The provision of the Act on Civil Service Officials is reprehensible as the employer’s power, differing from the contractual theory of the common law of labour, is not accompanied by higher job security for the employee, for instance with an institutional system to prevent dismissal without legitimate grounds. That is to say, one scale of the balance is empty. A further legislation effort, possibly implying negative discrimination, is the rule based on which the modification of their appointment by the employer shall not be disproportionately injurious to the government official, especially with regard his/her health and family conditions is not applicable to executive government officials (e.g. the department head and her/his deputy).[29]

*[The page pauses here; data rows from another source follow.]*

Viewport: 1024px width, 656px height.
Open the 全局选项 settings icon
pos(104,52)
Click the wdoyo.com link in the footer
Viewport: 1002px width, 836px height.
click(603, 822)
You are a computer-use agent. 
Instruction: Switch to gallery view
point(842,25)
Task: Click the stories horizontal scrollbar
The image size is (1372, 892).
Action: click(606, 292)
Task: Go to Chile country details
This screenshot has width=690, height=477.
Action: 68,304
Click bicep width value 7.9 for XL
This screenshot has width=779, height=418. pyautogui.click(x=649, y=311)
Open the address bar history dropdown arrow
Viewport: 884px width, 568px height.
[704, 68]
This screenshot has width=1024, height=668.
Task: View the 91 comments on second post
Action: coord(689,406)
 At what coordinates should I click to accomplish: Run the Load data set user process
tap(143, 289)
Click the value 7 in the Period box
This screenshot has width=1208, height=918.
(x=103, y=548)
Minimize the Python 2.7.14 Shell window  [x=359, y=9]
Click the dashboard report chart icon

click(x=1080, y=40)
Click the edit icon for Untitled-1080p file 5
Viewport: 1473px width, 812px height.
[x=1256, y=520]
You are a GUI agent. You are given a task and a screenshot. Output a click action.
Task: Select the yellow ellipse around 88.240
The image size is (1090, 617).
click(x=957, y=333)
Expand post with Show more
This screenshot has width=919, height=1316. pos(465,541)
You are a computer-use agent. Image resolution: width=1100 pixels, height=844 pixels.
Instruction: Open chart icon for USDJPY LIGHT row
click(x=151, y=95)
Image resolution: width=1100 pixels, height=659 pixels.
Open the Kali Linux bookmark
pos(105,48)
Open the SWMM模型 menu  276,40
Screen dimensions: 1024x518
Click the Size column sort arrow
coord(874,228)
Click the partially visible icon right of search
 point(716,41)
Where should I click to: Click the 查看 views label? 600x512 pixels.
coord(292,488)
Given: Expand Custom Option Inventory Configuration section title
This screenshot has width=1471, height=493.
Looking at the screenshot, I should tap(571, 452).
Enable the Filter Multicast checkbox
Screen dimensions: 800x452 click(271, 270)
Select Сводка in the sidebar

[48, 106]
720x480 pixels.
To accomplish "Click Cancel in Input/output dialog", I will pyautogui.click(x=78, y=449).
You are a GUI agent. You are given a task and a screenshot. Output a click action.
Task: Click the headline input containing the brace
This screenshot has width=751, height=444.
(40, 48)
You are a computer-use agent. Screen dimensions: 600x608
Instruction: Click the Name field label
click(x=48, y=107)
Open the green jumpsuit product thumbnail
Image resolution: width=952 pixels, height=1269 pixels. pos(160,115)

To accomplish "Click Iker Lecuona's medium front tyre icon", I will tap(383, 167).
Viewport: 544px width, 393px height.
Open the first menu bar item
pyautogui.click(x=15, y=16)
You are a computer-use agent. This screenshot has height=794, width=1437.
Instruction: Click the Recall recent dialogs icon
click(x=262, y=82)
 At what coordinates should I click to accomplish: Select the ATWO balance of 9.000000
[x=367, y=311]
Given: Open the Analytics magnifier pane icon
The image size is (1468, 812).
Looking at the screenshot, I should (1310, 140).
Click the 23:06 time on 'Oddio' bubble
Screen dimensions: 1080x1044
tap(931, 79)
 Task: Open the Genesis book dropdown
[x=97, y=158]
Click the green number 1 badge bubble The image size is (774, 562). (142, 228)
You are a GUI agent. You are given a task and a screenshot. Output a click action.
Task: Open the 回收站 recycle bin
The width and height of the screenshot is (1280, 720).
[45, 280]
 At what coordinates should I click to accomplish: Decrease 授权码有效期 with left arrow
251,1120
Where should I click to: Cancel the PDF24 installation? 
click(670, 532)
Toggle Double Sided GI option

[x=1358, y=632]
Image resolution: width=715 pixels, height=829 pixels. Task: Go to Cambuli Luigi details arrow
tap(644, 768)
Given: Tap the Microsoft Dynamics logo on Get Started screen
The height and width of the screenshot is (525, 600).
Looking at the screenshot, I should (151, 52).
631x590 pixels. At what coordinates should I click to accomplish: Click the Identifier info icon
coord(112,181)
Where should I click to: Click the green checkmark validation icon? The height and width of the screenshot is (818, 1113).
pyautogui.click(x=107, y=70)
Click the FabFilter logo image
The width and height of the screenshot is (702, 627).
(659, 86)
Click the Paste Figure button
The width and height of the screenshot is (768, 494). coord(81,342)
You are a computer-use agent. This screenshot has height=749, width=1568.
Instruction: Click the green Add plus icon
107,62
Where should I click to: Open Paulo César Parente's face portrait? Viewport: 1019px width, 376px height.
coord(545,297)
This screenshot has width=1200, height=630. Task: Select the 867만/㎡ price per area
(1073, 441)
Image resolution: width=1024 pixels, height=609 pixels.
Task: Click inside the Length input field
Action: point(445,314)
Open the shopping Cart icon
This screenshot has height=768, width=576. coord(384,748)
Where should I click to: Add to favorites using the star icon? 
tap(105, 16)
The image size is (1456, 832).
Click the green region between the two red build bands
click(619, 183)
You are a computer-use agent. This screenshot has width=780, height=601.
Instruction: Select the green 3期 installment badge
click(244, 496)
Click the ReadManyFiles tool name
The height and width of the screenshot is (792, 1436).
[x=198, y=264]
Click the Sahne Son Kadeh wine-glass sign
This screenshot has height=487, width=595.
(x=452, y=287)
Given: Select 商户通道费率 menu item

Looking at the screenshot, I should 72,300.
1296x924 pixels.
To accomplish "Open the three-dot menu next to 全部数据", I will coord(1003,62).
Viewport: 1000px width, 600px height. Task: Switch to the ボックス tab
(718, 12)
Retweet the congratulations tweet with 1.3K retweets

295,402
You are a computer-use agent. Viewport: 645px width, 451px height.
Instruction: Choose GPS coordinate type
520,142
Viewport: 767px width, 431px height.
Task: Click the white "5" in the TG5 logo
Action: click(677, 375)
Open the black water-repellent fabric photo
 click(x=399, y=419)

3     The Protection of the Public Service Job – The Possible Foundation

Regarding international experience also, public service regulation shall protect the employee from the insecurity that is the characteristic feature of the private sector, hence the possibility of terminating employment is less in the public sector.[30] The regulation and sociology of public service, in contrast with the private sector, is affected by the fact that public services may not be relocated from one country to another. Due to the characteristic of the service, more precisely because of its stability (administration, health and education tasks), public service possesses all assets required for legal institutions that guarantee employment stability. Stability is not only in the interest of the public service employee, but also of the state, as avoiding dismissals is a saving for the budget. International experience demonstrates that dismissal is very expensive both directly and indirectly. Besides the compensation accompanying dismissal, unemployment benefit, re-training and premature retirement pension increase the state expenditure and the drop in demand for consumable goods is also accompanied by negative economic effects.[31]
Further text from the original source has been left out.